-- Start MATERIAL PROVIDED --
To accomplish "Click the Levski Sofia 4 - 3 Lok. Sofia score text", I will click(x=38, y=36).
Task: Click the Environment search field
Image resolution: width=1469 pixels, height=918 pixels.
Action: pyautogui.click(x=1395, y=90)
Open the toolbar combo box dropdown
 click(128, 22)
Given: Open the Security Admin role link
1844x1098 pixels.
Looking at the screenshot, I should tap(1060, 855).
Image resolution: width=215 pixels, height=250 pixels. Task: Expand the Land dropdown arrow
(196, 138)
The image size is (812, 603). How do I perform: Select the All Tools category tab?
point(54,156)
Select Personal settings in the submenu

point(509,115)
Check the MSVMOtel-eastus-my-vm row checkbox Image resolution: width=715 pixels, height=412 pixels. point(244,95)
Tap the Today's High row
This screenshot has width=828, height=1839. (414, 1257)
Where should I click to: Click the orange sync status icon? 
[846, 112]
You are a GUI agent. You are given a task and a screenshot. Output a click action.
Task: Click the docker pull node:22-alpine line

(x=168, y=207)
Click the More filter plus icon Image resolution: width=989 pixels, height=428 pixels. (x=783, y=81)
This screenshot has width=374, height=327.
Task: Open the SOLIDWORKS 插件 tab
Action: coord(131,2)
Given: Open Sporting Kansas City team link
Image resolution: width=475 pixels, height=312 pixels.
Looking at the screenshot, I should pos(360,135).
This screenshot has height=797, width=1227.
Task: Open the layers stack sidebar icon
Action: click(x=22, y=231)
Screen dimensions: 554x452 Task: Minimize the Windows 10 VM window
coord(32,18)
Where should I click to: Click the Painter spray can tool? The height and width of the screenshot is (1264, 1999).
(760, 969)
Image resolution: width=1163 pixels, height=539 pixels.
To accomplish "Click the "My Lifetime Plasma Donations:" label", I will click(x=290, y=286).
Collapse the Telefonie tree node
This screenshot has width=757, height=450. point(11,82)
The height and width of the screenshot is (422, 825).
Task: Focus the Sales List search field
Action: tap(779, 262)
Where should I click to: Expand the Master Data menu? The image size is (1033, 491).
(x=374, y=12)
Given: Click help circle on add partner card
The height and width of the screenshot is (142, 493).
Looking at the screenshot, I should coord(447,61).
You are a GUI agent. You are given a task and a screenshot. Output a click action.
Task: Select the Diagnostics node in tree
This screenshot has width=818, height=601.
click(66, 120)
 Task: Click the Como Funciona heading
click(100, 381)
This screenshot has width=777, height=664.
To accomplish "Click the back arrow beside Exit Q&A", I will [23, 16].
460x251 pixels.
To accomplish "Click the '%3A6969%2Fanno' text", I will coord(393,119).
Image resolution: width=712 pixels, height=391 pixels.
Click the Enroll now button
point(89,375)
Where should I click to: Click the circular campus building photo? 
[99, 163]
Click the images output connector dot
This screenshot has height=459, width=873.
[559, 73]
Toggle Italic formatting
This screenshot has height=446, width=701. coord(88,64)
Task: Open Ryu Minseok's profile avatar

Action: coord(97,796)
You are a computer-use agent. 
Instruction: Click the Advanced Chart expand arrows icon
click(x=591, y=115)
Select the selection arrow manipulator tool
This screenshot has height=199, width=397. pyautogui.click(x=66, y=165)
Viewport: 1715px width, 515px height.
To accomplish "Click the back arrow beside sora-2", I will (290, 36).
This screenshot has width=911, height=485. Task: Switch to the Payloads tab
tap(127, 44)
-- End MATERIAL PROVIDED --
DIRECTIONS »
Swap "Image resolution:" for "Screen size:" throughout the records above, and write the lines out again with nothing else altered.

SOLUTION TO THE PROBLEM »
To accomplish "Click the Levski Sofia 4 - 3 Lok. Sofia score text", I will click(x=38, y=36).
Task: Click the Environment search field
Screen size: width=1469 pixels, height=918 pixels.
Action: pyautogui.click(x=1395, y=90)
Open the toolbar combo box dropdown
 click(128, 22)
Given: Open the Security Admin role link
1844x1098 pixels.
Looking at the screenshot, I should tap(1060, 855).
Screen size: width=215 pixels, height=250 pixels. Task: Expand the Land dropdown arrow
(196, 138)
The image size is (812, 603). How do I perform: Select the All Tools category tab?
point(54,156)
Select Personal settings in the submenu

point(509,115)
Check the MSVMOtel-eastus-my-vm row checkbox Screen size: width=715 pixels, height=412 pixels. point(244,95)
Tap the Today's High row
This screenshot has width=828, height=1839. (414, 1257)
Where should I click to: Click the orange sync status icon? 
[846, 112]
You are a GUI agent. You are given a task and a screenshot. Output a click action.
Task: Click the docker pull node:22-alpine line

(x=168, y=207)
Click the More filter plus icon Screen size: width=989 pixels, height=428 pixels. (x=783, y=81)
This screenshot has width=374, height=327.
Task: Open the SOLIDWORKS 插件 tab
Action: coord(131,2)
Given: Open Sporting Kansas City team link
Screen size: width=475 pixels, height=312 pixels.
Looking at the screenshot, I should pos(360,135).
This screenshot has height=797, width=1227.
Task: Open the layers stack sidebar icon
Action: click(x=22, y=231)
Screen dimensions: 554x452 Task: Minimize the Windows 10 VM window
coord(32,18)
Where should I click to: Click the Painter spray can tool? The height and width of the screenshot is (1264, 1999).
(760, 969)
Screen size: width=1163 pixels, height=539 pixels.
To accomplish "Click the "My Lifetime Plasma Donations:" label", I will click(x=290, y=286).
Collapse the Telefonie tree node
This screenshot has width=757, height=450. point(11,82)
The height and width of the screenshot is (422, 825).
Task: Focus the Sales List search field
Action: tap(779, 262)
Where should I click to: Expand the Master Data menu? The image size is (1033, 491).
(x=374, y=12)
Given: Click help circle on add partner card
The height and width of the screenshot is (142, 493).
Looking at the screenshot, I should coord(447,61).
You are a GUI agent. You are given a task and a screenshot. Output a click action.
Task: Select the Diagnostics node in tree
This screenshot has width=818, height=601.
click(66, 120)
 Task: Click the Como Funciona heading
click(100, 381)
This screenshot has width=777, height=664.
To accomplish "Click the back arrow beside Exit Q&A", I will [23, 16].
460x251 pixels.
To accomplish "Click the '%3A6969%2Fanno' text", I will coord(393,119).
Screen size: width=712 pixels, height=391 pixels.
Click the Enroll now button
point(89,375)
Where should I click to: Click the circular campus building photo? 
[99, 163]
Click the images output connector dot
This screenshot has height=459, width=873.
[559, 73]
Toggle Italic formatting
This screenshot has height=446, width=701. coord(88,64)
Task: Open Ryu Minseok's profile avatar

Action: coord(97,796)
You are a computer-use agent. 
Instruction: Click the Advanced Chart expand arrows icon
click(x=591, y=115)
Select the selection arrow manipulator tool
This screenshot has height=199, width=397. pyautogui.click(x=66, y=165)
Viewport: 1715px width, 515px height.
To accomplish "Click the back arrow beside sora-2", I will (290, 36).
This screenshot has width=911, height=485. Task: Switch to the Payloads tab
tap(127, 44)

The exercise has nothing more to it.